Rental Market Continues to BOOM

The Joint Center for Housing Studies of Harvard University recently released a report called “The State of the Nation’s Housing 2015.” You can view the report here. This type of report has been released by Harvard since 1988. The goal of these reports is to provide a current assessment of the state of the rental and homeownership markets; the economic and demographic trends driving housing demand; the state of mortgage finance; and ongoing housing affordability challenges.
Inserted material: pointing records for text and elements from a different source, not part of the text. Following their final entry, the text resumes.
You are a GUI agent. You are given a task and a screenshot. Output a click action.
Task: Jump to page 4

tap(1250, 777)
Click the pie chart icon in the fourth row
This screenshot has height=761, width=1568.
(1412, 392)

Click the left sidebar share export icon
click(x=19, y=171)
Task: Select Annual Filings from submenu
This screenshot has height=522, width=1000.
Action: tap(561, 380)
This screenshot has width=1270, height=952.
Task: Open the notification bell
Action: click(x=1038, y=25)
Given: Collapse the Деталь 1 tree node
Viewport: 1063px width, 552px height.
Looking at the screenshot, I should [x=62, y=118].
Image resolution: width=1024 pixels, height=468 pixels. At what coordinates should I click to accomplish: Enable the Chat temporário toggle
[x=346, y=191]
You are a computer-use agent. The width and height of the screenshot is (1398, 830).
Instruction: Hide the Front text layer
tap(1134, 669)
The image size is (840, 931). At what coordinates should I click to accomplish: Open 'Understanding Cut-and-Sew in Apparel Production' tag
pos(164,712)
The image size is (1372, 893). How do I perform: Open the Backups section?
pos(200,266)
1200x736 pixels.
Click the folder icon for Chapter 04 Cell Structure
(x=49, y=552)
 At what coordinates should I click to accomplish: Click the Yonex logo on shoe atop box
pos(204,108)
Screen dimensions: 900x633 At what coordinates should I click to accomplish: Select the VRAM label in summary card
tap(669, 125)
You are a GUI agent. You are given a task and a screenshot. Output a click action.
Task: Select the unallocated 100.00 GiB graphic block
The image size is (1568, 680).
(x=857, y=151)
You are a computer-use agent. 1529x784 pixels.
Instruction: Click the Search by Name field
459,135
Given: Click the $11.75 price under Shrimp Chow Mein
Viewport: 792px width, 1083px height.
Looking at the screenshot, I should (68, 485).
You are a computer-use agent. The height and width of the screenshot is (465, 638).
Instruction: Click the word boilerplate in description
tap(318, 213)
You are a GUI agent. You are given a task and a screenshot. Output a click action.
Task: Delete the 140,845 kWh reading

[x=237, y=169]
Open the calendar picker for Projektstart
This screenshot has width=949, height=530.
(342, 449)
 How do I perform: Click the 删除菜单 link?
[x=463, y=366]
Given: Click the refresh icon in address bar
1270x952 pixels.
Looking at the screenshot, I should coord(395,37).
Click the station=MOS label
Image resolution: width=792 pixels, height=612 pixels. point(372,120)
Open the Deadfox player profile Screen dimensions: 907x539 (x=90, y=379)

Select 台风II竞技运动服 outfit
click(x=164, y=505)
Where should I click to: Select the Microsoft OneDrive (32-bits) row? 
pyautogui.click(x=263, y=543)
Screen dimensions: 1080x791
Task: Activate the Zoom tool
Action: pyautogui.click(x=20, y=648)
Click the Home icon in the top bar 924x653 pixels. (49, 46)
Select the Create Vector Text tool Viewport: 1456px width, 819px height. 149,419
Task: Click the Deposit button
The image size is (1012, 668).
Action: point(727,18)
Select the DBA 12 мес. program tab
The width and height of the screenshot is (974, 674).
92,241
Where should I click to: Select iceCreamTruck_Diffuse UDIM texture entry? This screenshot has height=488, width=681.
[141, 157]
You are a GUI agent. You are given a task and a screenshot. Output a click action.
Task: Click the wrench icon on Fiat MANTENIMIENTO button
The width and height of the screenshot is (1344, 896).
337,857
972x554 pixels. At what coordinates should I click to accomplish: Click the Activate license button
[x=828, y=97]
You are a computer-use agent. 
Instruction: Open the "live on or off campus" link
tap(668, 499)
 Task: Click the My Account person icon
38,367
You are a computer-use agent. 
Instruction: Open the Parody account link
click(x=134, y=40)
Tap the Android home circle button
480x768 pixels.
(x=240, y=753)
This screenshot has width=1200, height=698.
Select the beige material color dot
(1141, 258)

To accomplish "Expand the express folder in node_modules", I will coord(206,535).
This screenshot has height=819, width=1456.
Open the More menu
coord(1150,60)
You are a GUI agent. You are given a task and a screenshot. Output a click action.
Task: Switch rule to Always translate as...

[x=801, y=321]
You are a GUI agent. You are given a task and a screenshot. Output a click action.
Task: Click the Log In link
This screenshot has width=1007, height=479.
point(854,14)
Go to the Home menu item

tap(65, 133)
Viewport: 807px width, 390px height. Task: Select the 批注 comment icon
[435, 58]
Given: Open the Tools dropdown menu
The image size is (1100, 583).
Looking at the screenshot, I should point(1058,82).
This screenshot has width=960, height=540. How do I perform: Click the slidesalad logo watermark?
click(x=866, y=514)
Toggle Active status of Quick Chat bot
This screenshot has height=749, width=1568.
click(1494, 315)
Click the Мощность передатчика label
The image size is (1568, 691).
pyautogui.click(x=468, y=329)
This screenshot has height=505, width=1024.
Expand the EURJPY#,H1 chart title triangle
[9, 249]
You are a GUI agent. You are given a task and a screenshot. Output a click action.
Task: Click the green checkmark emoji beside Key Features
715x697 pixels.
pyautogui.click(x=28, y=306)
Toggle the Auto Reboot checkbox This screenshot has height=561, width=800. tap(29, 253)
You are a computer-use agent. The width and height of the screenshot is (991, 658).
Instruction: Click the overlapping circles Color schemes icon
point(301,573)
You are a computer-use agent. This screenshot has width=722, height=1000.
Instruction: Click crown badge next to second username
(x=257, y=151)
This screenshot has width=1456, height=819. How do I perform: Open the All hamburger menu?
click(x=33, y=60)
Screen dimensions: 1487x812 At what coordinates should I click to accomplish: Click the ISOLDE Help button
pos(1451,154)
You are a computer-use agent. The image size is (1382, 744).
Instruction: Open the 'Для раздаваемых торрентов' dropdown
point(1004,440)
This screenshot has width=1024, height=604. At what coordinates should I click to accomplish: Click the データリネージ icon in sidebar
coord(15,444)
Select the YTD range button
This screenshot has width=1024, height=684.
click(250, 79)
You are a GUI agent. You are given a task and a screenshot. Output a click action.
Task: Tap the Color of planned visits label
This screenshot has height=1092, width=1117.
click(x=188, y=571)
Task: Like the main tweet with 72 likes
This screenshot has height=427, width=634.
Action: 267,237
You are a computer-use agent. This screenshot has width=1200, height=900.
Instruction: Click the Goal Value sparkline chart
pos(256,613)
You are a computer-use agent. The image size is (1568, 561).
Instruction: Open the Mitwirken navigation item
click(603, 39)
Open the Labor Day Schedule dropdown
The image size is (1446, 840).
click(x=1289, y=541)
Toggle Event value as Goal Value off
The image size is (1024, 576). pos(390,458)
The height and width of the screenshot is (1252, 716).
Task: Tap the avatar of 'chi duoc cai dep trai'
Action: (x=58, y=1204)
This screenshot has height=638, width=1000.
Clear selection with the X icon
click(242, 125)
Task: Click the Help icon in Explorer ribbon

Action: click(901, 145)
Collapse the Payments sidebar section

Here are a few Key Facts from the report:

  • · The share of US households that rent their housing rose to a 20-year high of 35.5 percent in 2014, marking the 10th consecutive year of robust renter household growth.
  • · Households in the top half of the income distribution contributed 43 percent of the growth in renters.
  • · While single persons still make up the largest share of renter households, the numbers of renters of all family types rose over the decade.
  • · Single family homes housed more than half of the growth in renters in 2004–2013.
  • · The national rental vacancy rate dipped to 7.6 percent in 2014, its lowest point in nearly 20 years.
  • · Rents rose at a 3.2 percent rate last year—twice the pace of overall inflation.
  • · Rental growth is likely to remain strong as members of the huge millennial population enter the housing market.
  • · In 2015–25, the typical millennial will move from the 20–24 year-old age group (where just one in every four persons has formed an independent household) to the 30–34 year-old age group (where half of the population lives independently).
  • · At more than 86 million, the number of people that comprise the millennial generation has already exceeded that of the baby boomers at similar ages and will increase over the next 20 years as immigration (typically of young adults) continues to pick up.
  • · By 2035, given headship rates similar to those of previous generations, the millennials (born 1985-2004) are expected to form more than 30 million new households.
  • · The Joint Center for Housing Studies projects that demographics will support baseline household growth of just under 1.2 million annually in 2015–25, with the millennial generation driving much of this growth.
This information is based on national data. The rental market has been even stronger here in the Portland-metro area as rents have rose over 20% in the last 5 years alon­­­­e.

Right now would be a great time to purchase a rental property as rents are expected to increase at a pace above inflation.  This will make it easier to generate positive cash flow.  Also, the strong rental demand has lowered vacancy rates which means it is easier to find new tenants quickly.  These factors make it a favorable market for investment property owners as they can hike rents and find new tenants quickly.  Another great reason investment properties are a great buy right now is because of above average home appreciation which Oregon has been witnessing the last couple years.